• [STATED GOAL]
Can you put the records, from the line with "Click info icon beside Standard license" through the line with "tap(346, 307)", into a two-column CSV headed request and action? Use one row per request, with its text and its answer each in a single quoted field and any line breaks replaced by spaces.

-- BEGIN --

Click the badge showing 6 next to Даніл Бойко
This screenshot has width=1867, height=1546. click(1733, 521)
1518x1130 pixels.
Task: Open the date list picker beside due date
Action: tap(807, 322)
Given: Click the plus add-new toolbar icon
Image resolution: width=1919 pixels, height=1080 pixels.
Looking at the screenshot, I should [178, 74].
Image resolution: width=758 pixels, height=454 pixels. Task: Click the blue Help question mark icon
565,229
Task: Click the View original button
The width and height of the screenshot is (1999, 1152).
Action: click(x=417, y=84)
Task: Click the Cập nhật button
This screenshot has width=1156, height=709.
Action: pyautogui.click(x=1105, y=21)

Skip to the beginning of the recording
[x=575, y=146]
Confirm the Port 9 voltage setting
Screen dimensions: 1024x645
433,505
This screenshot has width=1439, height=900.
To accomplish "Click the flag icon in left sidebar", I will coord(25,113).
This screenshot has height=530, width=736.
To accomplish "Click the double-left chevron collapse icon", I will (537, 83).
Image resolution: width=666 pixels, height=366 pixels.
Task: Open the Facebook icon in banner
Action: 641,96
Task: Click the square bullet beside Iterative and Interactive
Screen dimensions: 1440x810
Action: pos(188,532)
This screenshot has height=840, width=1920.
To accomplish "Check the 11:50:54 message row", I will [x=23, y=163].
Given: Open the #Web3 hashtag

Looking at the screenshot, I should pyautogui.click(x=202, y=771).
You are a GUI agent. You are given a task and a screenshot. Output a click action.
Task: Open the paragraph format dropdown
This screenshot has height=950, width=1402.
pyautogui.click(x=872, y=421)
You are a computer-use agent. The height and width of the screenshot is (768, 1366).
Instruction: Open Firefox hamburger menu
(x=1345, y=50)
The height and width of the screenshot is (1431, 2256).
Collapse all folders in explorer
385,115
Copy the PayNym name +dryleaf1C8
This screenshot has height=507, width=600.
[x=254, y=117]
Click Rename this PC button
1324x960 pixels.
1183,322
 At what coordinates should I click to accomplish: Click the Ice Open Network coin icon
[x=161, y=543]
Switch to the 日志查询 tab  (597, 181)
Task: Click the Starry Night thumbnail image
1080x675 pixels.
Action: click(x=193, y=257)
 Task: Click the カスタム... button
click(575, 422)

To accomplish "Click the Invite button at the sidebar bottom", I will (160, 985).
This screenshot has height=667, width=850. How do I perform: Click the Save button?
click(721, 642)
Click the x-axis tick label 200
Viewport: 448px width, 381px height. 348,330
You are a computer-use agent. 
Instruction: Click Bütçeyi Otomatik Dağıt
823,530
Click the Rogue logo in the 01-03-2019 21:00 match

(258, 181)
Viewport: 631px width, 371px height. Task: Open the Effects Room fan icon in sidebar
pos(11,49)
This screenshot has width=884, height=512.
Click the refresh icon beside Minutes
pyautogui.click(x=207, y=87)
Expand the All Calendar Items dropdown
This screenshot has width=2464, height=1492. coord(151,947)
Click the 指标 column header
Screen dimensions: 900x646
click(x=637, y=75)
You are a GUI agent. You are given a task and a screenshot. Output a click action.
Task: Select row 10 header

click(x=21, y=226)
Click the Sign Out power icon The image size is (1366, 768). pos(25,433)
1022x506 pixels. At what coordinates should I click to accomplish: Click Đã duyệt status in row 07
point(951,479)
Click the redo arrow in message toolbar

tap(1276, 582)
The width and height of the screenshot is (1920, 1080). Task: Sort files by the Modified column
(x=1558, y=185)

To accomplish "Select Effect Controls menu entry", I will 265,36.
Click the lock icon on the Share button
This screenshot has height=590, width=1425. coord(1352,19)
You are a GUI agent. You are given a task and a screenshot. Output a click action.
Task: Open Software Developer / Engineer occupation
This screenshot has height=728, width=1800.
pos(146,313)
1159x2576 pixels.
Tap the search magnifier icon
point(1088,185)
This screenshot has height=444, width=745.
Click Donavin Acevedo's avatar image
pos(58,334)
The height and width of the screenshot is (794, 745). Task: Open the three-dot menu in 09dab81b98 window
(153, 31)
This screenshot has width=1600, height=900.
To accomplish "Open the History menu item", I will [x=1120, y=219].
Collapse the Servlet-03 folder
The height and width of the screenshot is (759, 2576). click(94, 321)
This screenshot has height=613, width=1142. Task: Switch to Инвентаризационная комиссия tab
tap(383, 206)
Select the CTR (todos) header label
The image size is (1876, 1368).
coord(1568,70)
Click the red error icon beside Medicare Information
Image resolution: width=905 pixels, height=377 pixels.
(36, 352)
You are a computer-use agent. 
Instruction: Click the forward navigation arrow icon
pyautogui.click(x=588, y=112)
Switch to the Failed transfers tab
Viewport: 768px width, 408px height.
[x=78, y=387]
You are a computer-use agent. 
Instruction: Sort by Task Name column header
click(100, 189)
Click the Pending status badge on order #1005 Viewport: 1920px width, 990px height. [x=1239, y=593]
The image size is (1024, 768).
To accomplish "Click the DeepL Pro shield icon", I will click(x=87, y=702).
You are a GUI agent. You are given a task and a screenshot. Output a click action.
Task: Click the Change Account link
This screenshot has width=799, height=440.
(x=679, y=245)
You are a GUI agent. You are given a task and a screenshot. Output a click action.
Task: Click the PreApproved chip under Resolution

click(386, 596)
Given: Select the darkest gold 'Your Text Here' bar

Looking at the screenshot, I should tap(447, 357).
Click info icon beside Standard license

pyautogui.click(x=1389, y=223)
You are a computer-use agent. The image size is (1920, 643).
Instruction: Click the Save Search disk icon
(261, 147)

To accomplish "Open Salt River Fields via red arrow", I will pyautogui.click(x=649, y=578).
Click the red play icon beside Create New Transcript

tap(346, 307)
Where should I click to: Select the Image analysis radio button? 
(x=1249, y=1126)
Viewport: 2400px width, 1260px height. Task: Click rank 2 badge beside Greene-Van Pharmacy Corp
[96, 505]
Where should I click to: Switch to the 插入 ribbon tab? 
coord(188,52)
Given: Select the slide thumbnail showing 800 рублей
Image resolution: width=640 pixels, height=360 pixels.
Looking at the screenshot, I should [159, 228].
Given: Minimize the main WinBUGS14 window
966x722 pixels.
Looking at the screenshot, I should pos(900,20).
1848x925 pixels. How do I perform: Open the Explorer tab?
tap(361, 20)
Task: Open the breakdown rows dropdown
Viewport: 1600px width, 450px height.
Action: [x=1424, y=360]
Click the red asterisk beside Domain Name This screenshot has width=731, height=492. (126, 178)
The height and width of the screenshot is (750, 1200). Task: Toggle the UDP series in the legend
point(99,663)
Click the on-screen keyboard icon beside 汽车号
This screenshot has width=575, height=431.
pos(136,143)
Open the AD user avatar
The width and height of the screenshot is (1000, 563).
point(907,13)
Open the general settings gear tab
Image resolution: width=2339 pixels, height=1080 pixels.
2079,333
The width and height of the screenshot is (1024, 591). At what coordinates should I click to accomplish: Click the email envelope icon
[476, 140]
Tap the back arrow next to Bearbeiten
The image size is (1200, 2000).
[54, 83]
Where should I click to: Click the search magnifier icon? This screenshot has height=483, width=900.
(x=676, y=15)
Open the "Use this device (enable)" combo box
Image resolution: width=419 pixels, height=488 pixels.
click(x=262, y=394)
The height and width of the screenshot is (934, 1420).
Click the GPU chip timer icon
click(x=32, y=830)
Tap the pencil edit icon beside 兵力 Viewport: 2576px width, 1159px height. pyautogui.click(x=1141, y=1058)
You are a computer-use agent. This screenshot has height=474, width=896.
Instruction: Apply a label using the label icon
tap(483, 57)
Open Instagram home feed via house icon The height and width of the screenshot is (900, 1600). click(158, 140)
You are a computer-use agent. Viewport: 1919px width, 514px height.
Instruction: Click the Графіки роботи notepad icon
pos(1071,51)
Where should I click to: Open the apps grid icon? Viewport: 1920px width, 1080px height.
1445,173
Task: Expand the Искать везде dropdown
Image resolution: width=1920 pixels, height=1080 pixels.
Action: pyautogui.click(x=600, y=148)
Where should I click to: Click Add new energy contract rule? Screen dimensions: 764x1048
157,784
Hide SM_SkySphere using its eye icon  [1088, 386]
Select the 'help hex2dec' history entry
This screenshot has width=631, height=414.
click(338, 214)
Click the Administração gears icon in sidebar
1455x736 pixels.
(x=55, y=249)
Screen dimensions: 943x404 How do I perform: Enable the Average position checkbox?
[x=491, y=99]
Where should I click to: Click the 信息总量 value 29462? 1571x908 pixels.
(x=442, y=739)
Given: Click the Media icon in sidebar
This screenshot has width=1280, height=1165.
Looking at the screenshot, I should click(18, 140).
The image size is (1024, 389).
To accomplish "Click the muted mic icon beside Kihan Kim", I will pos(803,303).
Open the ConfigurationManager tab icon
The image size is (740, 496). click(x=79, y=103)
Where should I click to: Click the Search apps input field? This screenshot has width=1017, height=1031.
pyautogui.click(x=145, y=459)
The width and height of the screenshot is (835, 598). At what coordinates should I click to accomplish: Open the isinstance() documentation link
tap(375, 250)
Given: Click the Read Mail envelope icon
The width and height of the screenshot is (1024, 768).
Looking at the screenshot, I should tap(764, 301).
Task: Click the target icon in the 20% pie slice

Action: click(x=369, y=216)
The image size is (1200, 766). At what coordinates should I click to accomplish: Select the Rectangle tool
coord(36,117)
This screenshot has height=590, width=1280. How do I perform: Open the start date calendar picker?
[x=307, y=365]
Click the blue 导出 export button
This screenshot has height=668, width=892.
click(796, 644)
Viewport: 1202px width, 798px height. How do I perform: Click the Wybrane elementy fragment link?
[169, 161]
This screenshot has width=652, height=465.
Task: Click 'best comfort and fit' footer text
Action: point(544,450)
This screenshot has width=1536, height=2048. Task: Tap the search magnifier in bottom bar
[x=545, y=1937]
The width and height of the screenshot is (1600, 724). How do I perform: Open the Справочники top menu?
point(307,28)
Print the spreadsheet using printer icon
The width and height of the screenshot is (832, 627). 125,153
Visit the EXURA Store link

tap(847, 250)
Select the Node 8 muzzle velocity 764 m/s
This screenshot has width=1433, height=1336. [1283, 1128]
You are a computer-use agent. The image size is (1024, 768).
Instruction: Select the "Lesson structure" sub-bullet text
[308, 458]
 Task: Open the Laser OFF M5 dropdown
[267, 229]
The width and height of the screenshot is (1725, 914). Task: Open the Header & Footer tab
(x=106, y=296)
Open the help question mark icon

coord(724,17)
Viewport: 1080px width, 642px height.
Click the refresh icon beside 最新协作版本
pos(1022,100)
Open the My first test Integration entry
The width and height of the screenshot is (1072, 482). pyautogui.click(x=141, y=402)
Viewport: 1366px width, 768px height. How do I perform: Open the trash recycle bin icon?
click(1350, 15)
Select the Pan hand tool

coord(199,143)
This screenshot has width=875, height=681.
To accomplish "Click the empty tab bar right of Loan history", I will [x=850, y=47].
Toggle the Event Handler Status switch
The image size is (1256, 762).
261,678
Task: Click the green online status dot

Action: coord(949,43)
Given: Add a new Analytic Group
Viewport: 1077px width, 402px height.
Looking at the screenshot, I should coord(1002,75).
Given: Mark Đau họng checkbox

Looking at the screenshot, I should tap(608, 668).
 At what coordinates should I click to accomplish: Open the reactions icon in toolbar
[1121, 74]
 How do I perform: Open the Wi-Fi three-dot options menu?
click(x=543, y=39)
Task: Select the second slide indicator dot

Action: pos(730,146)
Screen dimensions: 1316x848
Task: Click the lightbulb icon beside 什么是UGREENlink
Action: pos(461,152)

-- END --

• [EXERCISE RESPONSE]
request,action
"Click info icon beside Standard license","pyautogui.click(x=1389, y=223)"
"You are a computer-use agent. The image size is (1920, 643). Instruction: Click the Save Search disk icon","(261, 147)"
"To accomplish ""Open Salt River Fields via red arrow"",","I will pyautogui.click(x=649, y=578)."
"Click the red play icon beside Create New Transcript","tap(346, 307)"